Good times. Mad respect for people who do this for a living.
But my biggest knowledge gain from the shoot wasn’t just the technical aspects of composition, lighting, movement and camera angles.
I walked away from the experience with deeper awareness of my own identity. It was the most inspiring thing. Every day I crawled around on my hands and knees in the hot desert dirt, trying to find beautiful and interesting moments to capture, I kept thinking to myself, wow, this is so me.
- My seven year old self is giddy with anticipation right now, since that’s when I first fell in love with western films.
- My seventeen year old self feels energized with this sense of artistic vision, because that’s the time in my life when I really began honing my identity as an artist.
- The twentysomething version of me, who came into his own as an entrepreneur and professionalized his creative practice. That guy is doing some serious mental backflips while shooting this movie.

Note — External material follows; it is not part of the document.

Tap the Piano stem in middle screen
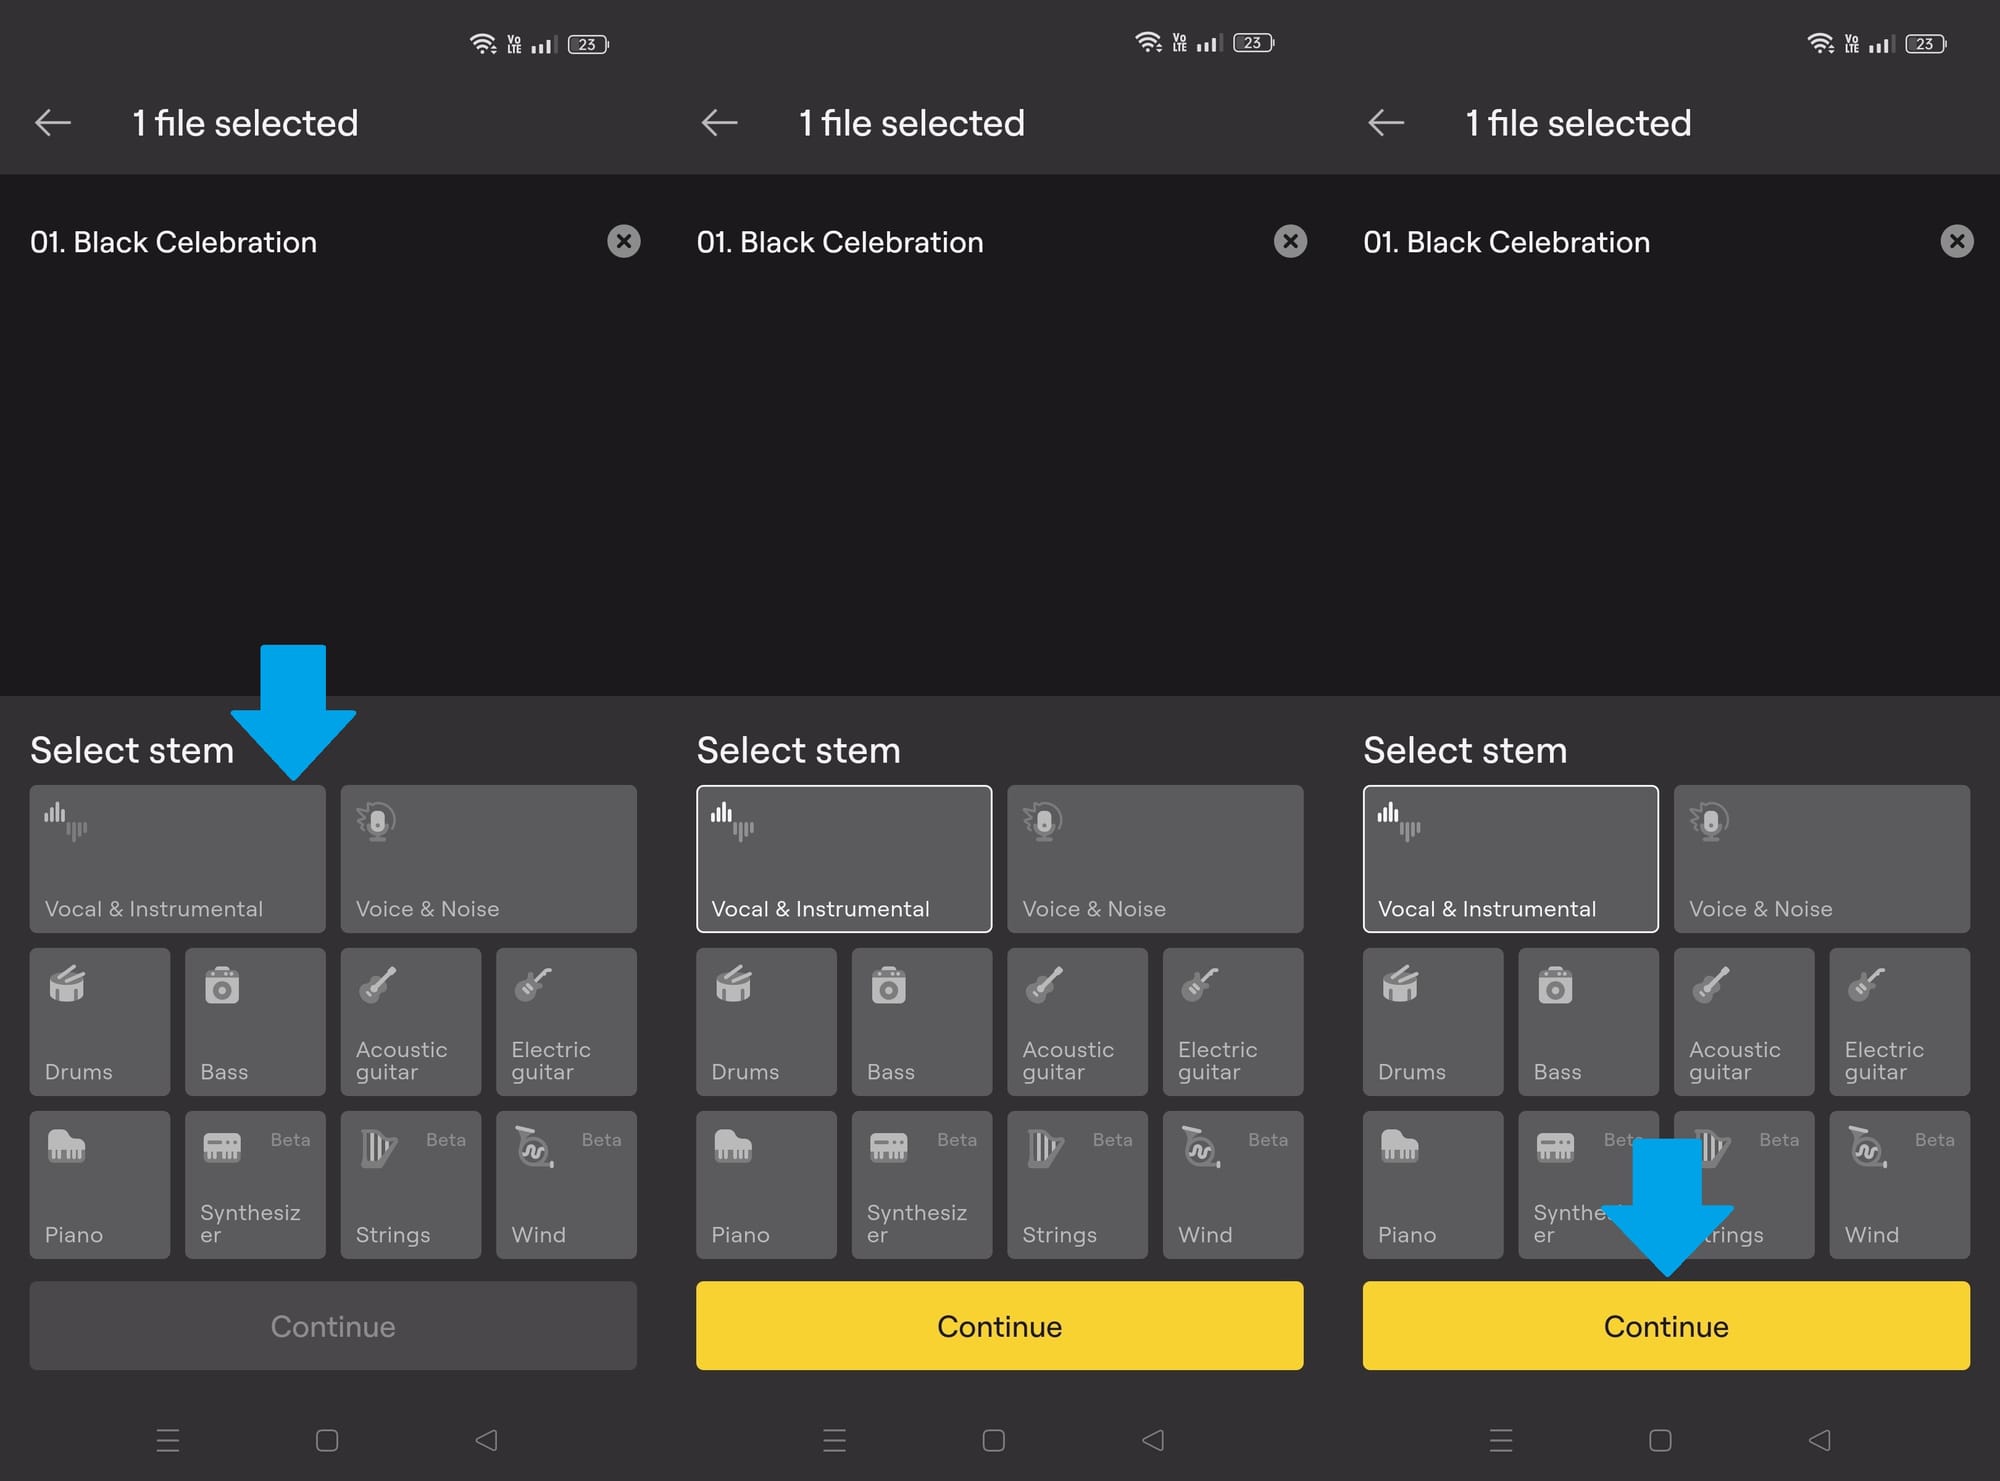This screenshot has width=2000, height=1481. 766,1184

- My thirty year old self who finally learned how to relax and to optimize artmaking for joy, meaning and fulfillment, rather than dysfunctional and workaholic career advancement.
Shooting this western film felt like the embodiment, the apotheosis of a human experience. It was a visual experience of summarizing myself. There’s no other way I can explain it.
Grandiose and narcissistic as it all sounds, somehow walking around the mountains with a camera gifted me with this closer grasp of the truth, and of the reality of the world that I lived in. I felt powerful in a new and exciting way. Who cares if anyone ever even saw the final product? The movie was just the artifact. The real story was the validation of self that occurred along the way.
It’s like my mentor always used to tell me, first you write the book, then the book writes you.
How has knowledge of who you are given you power? What recent experience afforded you greater identity awareness?